Uno recibe lo mismo que da
Mi obā
y mi ojī recibían muchas visitas y
uno de mis trabajos, cuando vivía con ellos, era desempaquetar los regalos que
traían, algo que yo hacía con mucha diligencia animado-todo hay que decirlo-por
la secreta esperanza de descubrir entre ellos alguna agradable sorpresa bajo la
forma de una bolsa de galletas de kión (que me encantaban) o una lata de
duraznos en almíbar. Pero casi siempre se trataba de lo mismo: sōmen, nori, shiitake deshidratado,
katsuobushi, té jazmín, shōyu (que en la casa de mi obā llamaban soyū), productos todos ellos que no despertaban en mí el menor
interés. Yo desesperaba de la poca imaginación de los visitantes: ya no me
hacía falta abrir los paquetes para saber lo que contenían, me bastaba con
palparlos.
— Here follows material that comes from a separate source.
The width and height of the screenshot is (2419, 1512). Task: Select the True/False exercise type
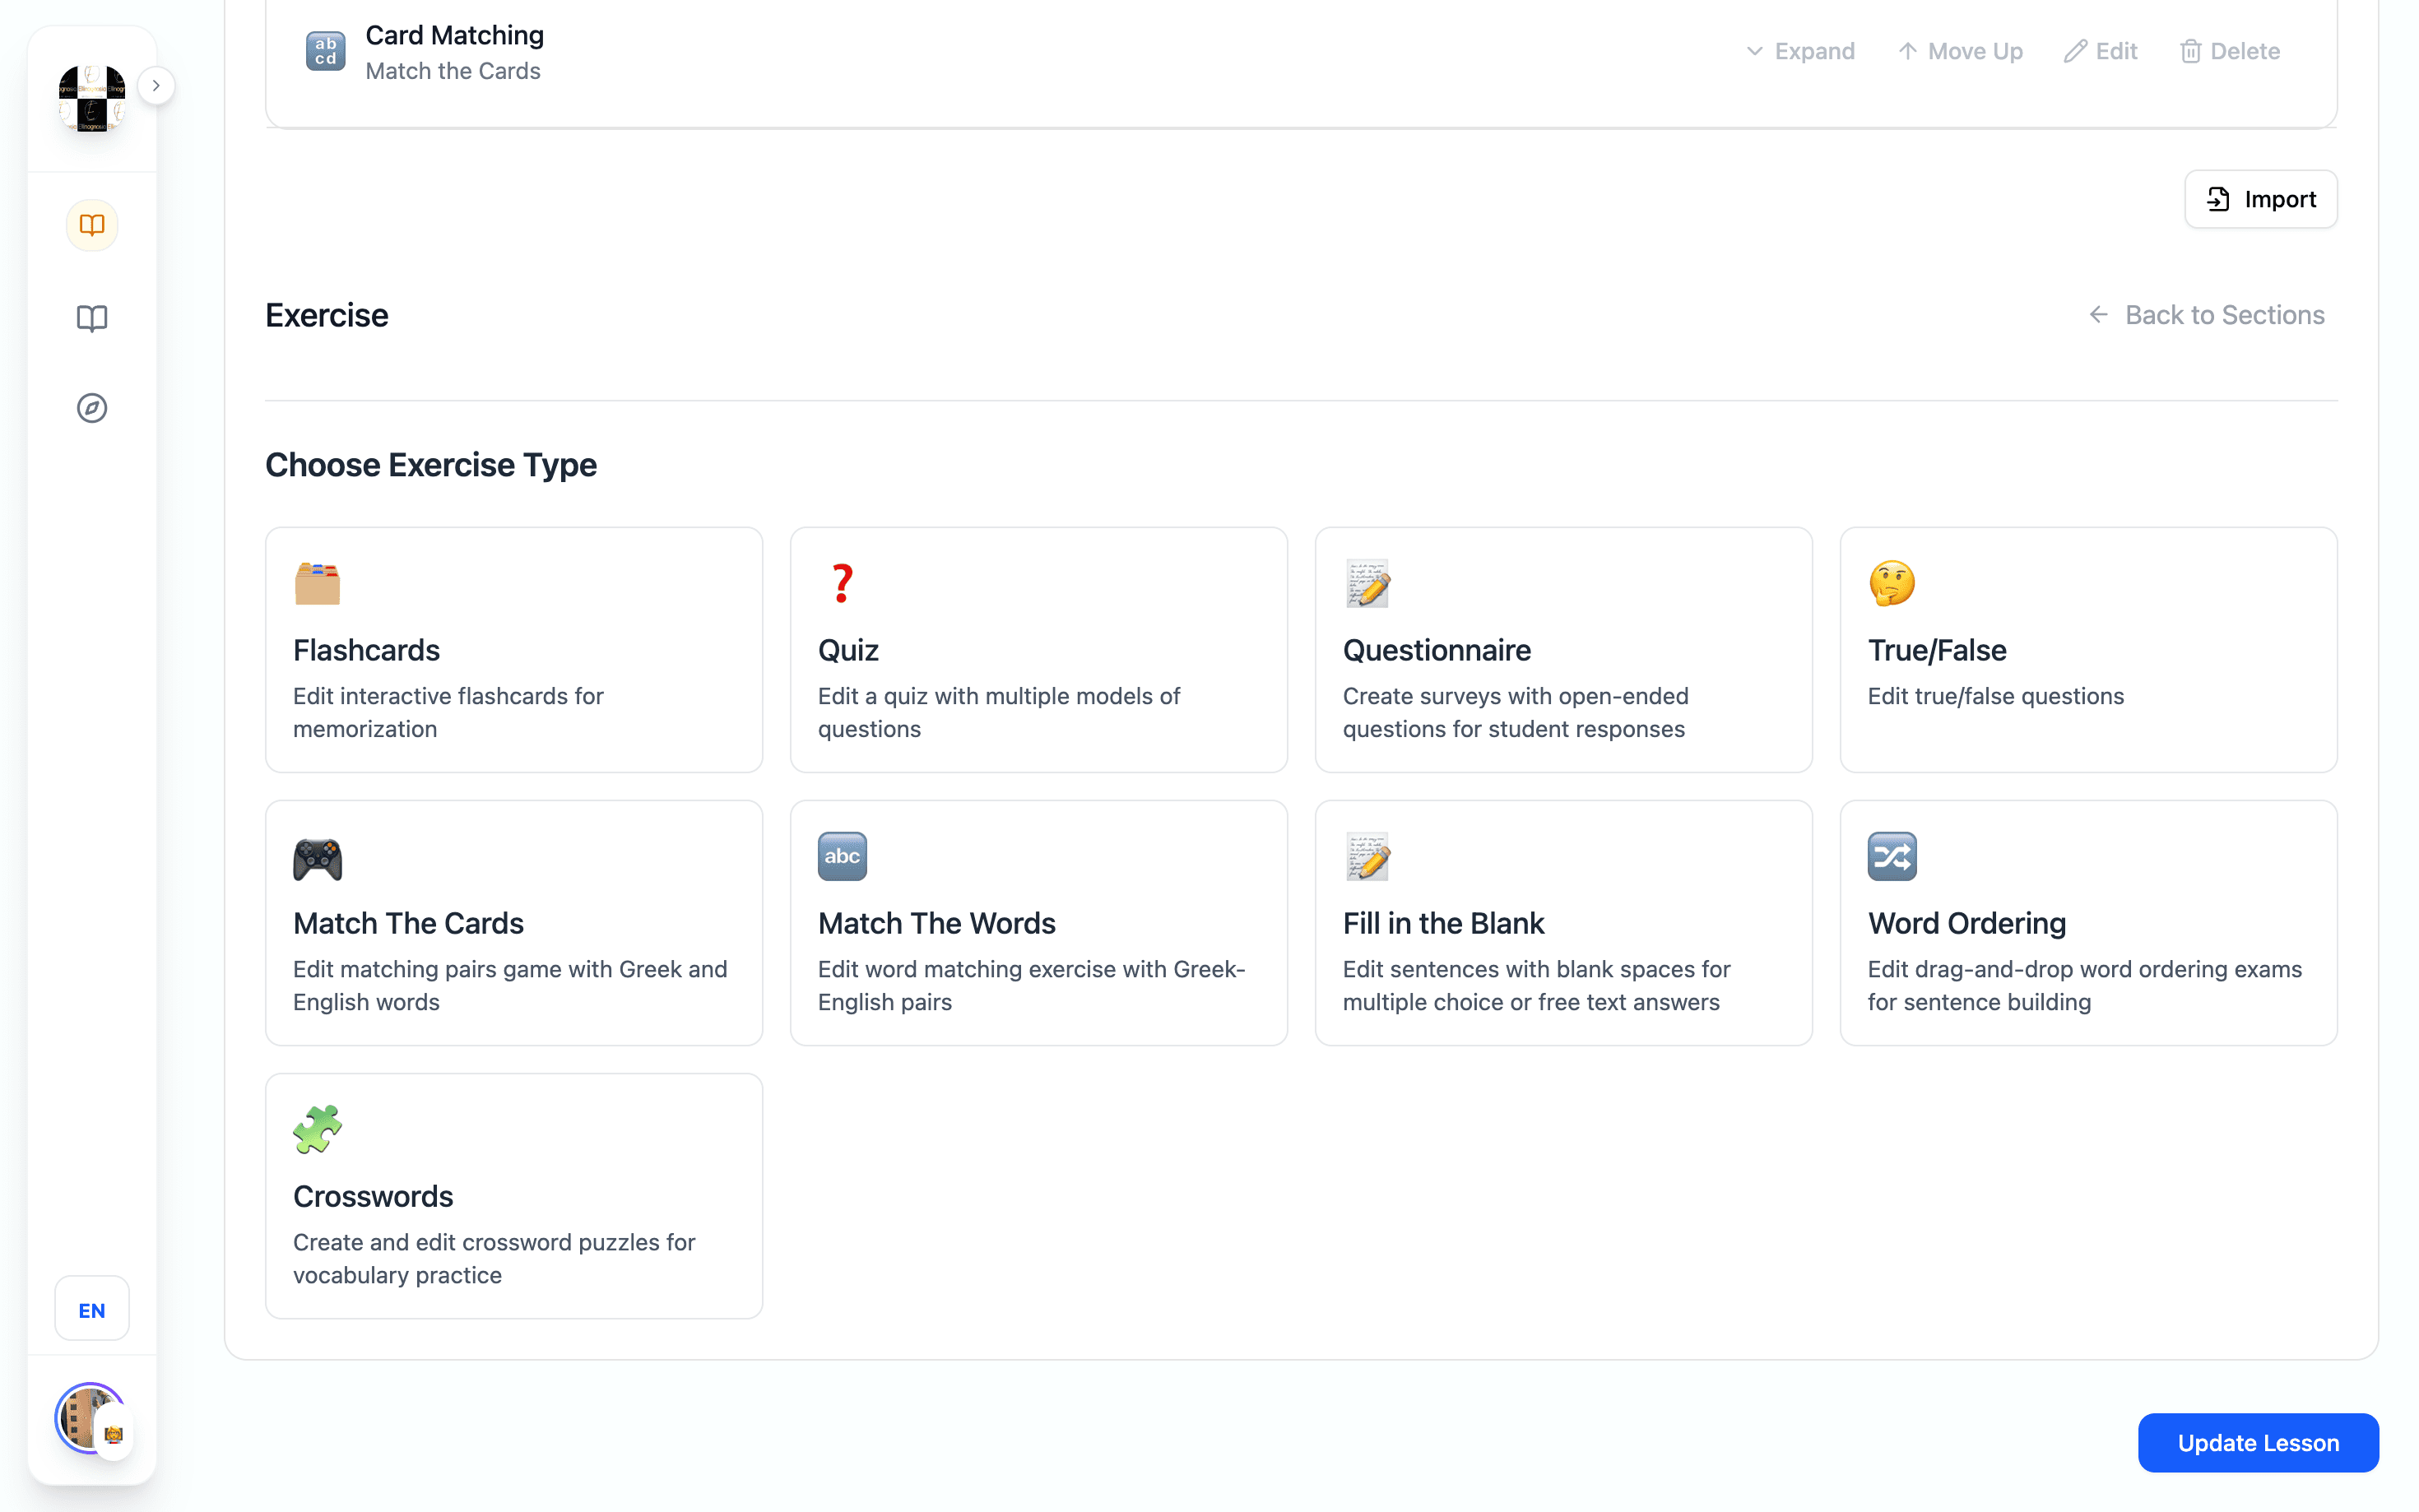pyautogui.click(x=2087, y=650)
Metía las cosas dentro del aparador del comedor y, a veces, por
falta de espacio, tenía que apilarlas también encima de modo que llegaba a
parecer el mostrador de una tienda de productos japoneses. Abría los paquetes
con cuidado, de modo que el papel pudiera volver a utilizarse, porque, a veces,
cuando mi obā hacía una visita
intempestiva y no tenía tiempo de comprar algo, me pedía que hiciera lo
contrario: que cogiese dos o tres cosas y las envolviera para que las llevara
de regalo.
Como el hombre es haragán por naturaleza y
siempre trata de vivir bajo la ley del mínimo esfuerzo, no pasó mucho tiempo
hasta que me di cuenta de que mi labor era inútil. Entoces dejé de desenvolver
los paquetes y los guardaba tal como llegaban y cuando mi obā me pedía un regalo para una de sus visitas, le entregaba uno de
los paquetes.
No sé por qué pero tuve la corazonada de
que yo no era el único que se ahorraba el trabajo y decidí hacer un
experimento. A la siguiente vez que mi obā
me pidió un regalo, antes de entregarle el paquete, le hice una pequeña marca
en la envoltura y, cuál no sería mi sorpresa, cuando, unas semanas después, mi obā volvió a recibir el mismo paquete.
Era cierto: uno recibe lo mismo que da.